Santhal Uprising against British as well as Zamindars who were invested with unjustified and undreamt of powers of ownership of land that peasants had customarily considered and cultivated for millennium as their own and also against money lenders who were given powers to get peasants imprisoned for failure to repay their debts and against the authority of officials. The Santhals never thought that they could be evicted from their ancestral homesteads; holdings and forests to failure to pay taxes and debts but that had come to happen. The peasants bonded themselves to resist short measures, illegal cesses and forced deliveries of agreement to pay enhanced rents and also there had been combination of raiyats in east Bengal refused to payments except what they considered just. The Santhals found their leaders in two brothers who claimed to have received some occult blessings from the Gods to put an end to oppression of officers and to the deceit of merchants.

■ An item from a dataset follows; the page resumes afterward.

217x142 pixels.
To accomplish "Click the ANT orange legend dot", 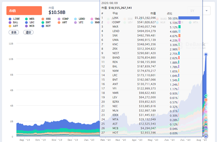I will click(x=59, y=23).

With equal fury and fervor rose the Maratha peasants in the same generation against the oppression of money lenders.They could not brook the idea of obedience to the new laws which gave such coercive powers to money lenders that any money lender could with impunity move court to imprison anyone of his peasant debtors so they revolted burnt the houses,killed many oppressors and attacked government officials who were supporting their oppressors.
Indian peasants have a long tradition of armed uprisings reaching back at least to the initial British conquest and the last decades of Moghul government. For more than 200 years peasants in all the major regions have repeatedly risen against landlords, revenue agents and other bureaucrats, moneylenders, police and military forces. The uprisings were in response to relative deprivation of unusually severe character always economic and often also involving physical brutality or ethnic persecution.
Although revolts have been widespread, certain areas have an especially strong tradition of rebellion. Bengal has been a hotbed of revolt both rural and urban from the earliest days of British rule. Some districts in particular Mymensingh, Dinajpur, Rangpur and Pabna in West Bengal and Santhal regions of Bihar and West Bengal figured repeatedly in peasant struggles and continued to do so.The tribal areas of Andhra Pradesh and the state of Kerala also have long traditions in revolt. Hill regions were tribal or other minorities retain a certain independence, ethnic unity and tactical maneuverability and where the terrain is suited to guerilla welfare are of course especially favorable for peasant struggle but these have also occurred in densely populated, plain regions such as Thanjavur where land hunger, landless labor and unemployment caused great suffering.
The British ushered in a qualitatively new set of property relations by making land a commodity thereby giving a mortal blow to the peculiar feudal relations prevailing in the countryside. These new types of proprietary relations are called the Zamindari and ryotwari systems. Under the former vast tracts of land comprising of districts, talukas, villages and even large tribal areas were made over to zamindars.